Entries taken from a collection
=== Section Start ===

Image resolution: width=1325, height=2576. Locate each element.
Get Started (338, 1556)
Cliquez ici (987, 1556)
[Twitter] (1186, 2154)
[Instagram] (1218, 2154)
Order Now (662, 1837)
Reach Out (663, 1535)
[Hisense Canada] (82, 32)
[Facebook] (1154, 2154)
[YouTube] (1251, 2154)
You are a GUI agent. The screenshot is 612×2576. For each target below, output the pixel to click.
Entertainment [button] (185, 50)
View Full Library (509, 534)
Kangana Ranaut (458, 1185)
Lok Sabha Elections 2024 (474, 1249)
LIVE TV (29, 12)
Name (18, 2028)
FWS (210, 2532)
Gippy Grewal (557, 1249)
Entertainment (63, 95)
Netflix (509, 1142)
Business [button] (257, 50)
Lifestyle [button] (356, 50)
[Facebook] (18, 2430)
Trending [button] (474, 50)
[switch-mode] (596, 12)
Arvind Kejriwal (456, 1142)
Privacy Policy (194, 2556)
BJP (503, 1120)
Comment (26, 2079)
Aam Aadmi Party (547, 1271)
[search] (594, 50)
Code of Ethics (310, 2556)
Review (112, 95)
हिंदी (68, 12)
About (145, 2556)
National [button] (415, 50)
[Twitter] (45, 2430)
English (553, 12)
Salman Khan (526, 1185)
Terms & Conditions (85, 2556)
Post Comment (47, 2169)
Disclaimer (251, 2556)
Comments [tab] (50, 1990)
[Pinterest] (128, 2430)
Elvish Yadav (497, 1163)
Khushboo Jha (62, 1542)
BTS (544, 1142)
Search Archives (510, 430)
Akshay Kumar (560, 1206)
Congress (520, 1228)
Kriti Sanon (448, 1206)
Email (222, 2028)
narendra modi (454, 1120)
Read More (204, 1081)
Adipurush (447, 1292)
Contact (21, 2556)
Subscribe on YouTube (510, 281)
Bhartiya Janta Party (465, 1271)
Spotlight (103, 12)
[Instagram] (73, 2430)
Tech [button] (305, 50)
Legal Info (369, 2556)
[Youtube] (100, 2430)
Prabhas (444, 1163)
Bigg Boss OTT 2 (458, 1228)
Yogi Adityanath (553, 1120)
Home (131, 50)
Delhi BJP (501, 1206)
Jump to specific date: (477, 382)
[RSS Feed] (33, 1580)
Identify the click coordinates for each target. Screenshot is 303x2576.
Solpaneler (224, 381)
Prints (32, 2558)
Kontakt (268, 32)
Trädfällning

=== Section End ===

> _Work to be completed_
Restate the data above in full, word for word.

> _Answer area_
Image resolution: width=1325, height=2576. Locate each element.
Get Started (338, 1556)
Cliquez ici (987, 1556)
[Twitter] (1186, 2154)
[Instagram] (1218, 2154)
Order Now (662, 1837)
Reach Out (663, 1535)
[Hisense Canada] (82, 32)
[Facebook] (1154, 2154)
[YouTube] (1251, 2154)
You are a GUI agent. The screenshot is 612×2576. For each target below, output the pixel to click.
Entertainment [button] (185, 50)
View Full Library (509, 534)
Kangana Ranaut (458, 1185)
Lok Sabha Elections 2024 (474, 1249)
LIVE TV (29, 12)
Name (18, 2028)
FWS (210, 2532)
Gippy Grewal (557, 1249)
Entertainment (63, 95)
Netflix (509, 1142)
Business [button] (257, 50)
Lifestyle [button] (356, 50)
[Facebook] (18, 2430)
Trending [button] (474, 50)
[switch-mode] (596, 12)
Arvind Kejriwal (456, 1142)
Privacy Policy (194, 2556)
BJP (503, 1120)
Comment (26, 2079)
Aam Aadmi Party (547, 1271)
[search] (594, 50)
Code of Ethics (310, 2556)
Review (112, 95)
हिंदी (68, 12)
About (145, 2556)
National [button] (415, 50)
[Twitter] (45, 2430)
English (553, 12)
Salman Khan (526, 1185)
Terms & Conditions (85, 2556)
Post Comment (47, 2169)
Disclaimer (251, 2556)
Comments [tab] (50, 1990)
[Pinterest] (128, 2430)
Elvish Yadav (497, 1163)
Khushboo Jha (62, 1542)
BTS (544, 1142)
Search Archives (510, 430)
Akshay Kumar (560, 1206)
Congress (520, 1228)
Kriti Sanon (448, 1206)
Email (222, 2028)
narendra modi (454, 1120)
Read More (204, 1081)
Adipurush (447, 1292)
Contact (21, 2556)
Subscribe on YouTube (510, 281)
Bhartiya Janta Party (465, 1271)
Spotlight (103, 12)
[Instagram] (73, 2430)
Tech [button] (305, 50)
Legal Info (369, 2556)
[Youtube] (100, 2430)
Prabhas (444, 1163)
Bigg Boss OTT 2 (458, 1228)
Yogi Adityanath (553, 1120)
Home (131, 50)
Delhi BJP (501, 1206)
Jump to specific date: (477, 382)
[RSS Feed] (33, 1580)
Identify the click coordinates for each target. Screenshot is 303x2576.
Solpaneler (224, 381)
Prints (32, 2558)
Kontakt (268, 32)
Trädfällning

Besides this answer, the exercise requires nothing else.